» EXERCISE DIRECTIONS:
The records below must be returned exactly, with every picture left out.

» DATA PROVIDED:
■ ■ ■ ■ ■ ■ ■

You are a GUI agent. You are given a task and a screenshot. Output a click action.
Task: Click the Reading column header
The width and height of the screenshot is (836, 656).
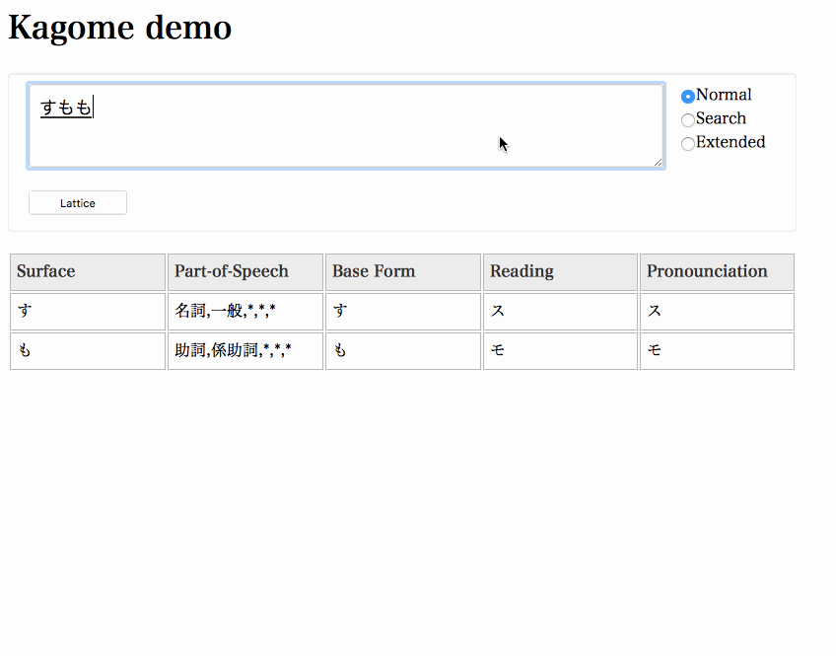point(559,271)
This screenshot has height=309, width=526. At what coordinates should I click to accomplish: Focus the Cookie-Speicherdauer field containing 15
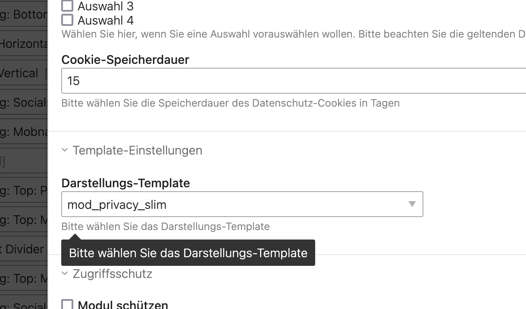point(293,81)
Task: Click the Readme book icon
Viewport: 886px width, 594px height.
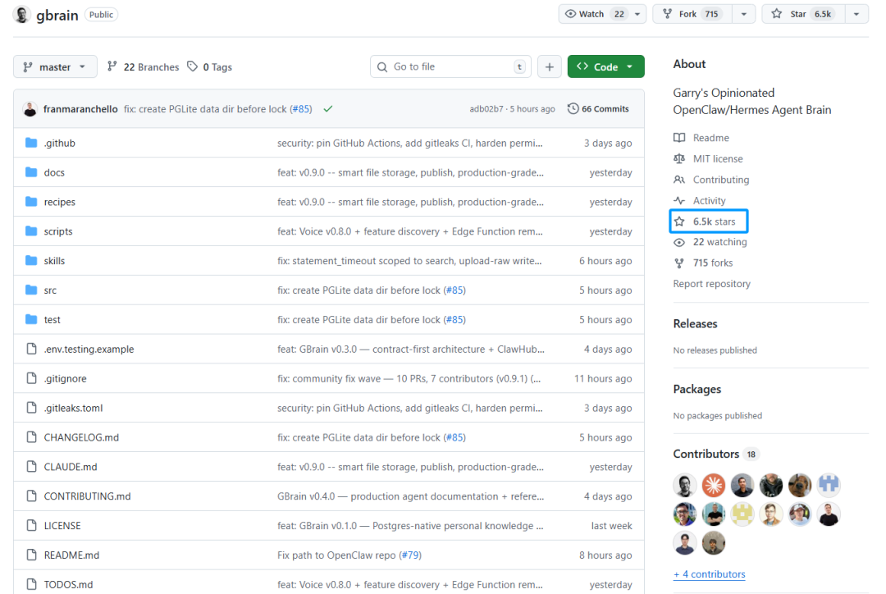Action: [679, 138]
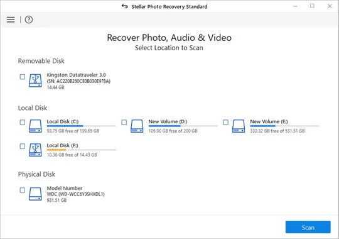339x239 pixels.
Task: Open the hamburger menu
Action: coord(11,19)

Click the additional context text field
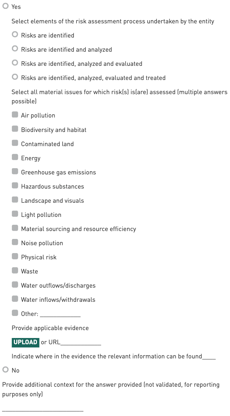tap(43, 408)
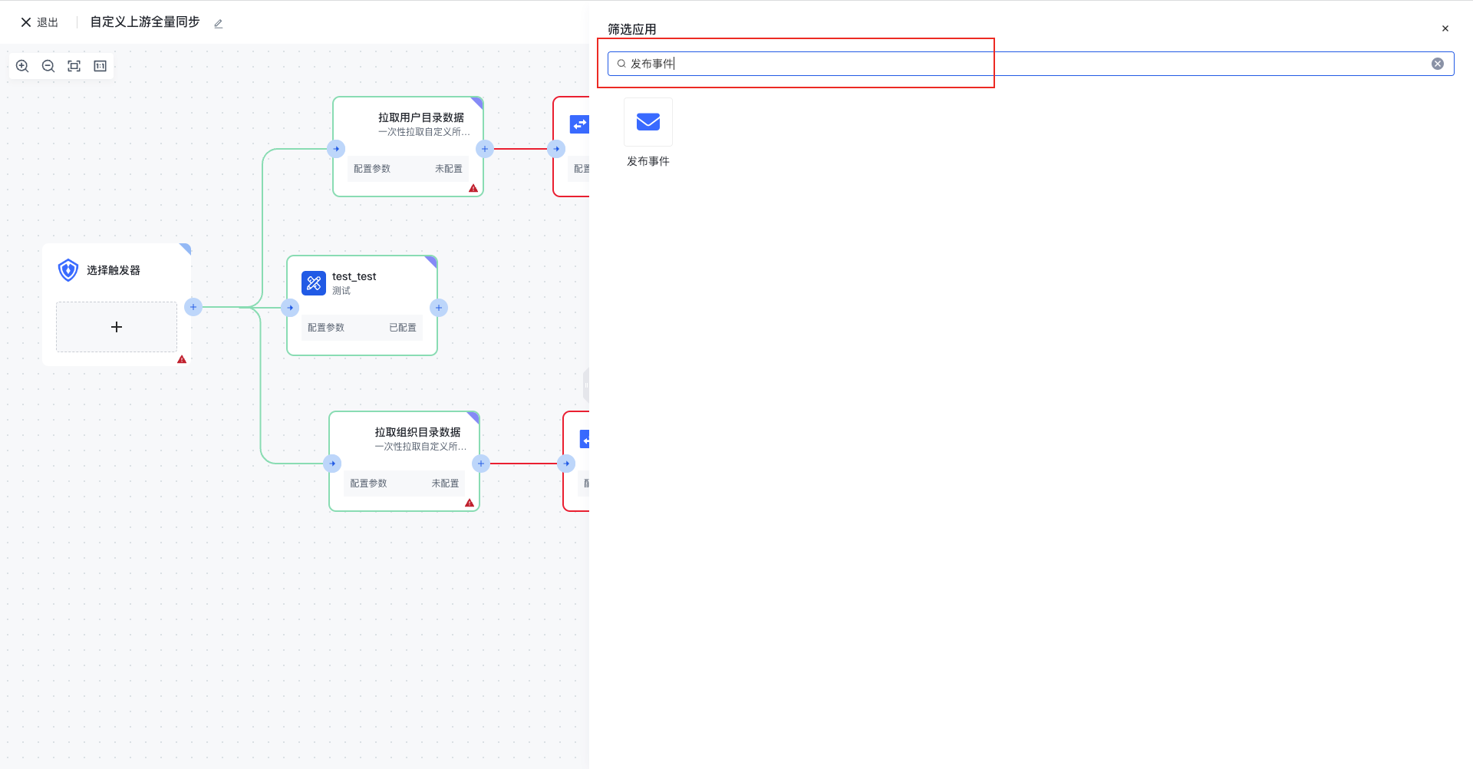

■ ■ ■ ■ ■ ■ ■

» THE ANSWER:
You are a GUI agent. You are given a task and a screenshot. Output a click action.
Task: Click the Reading column header
The width and height of the screenshot is (836, 656).
point(559,271)
This screenshot has height=309, width=526. At what coordinates should I click to accomplish: Focus the Cookie-Speicherdauer field containing 15
point(293,81)
Task: Click the Readme book icon
Viewport: 886px width, 594px height.
Action: [679, 138]
339x239 pixels.
Task: Open the hamburger menu
Action: coord(11,19)

Click the additional context text field
tap(43, 408)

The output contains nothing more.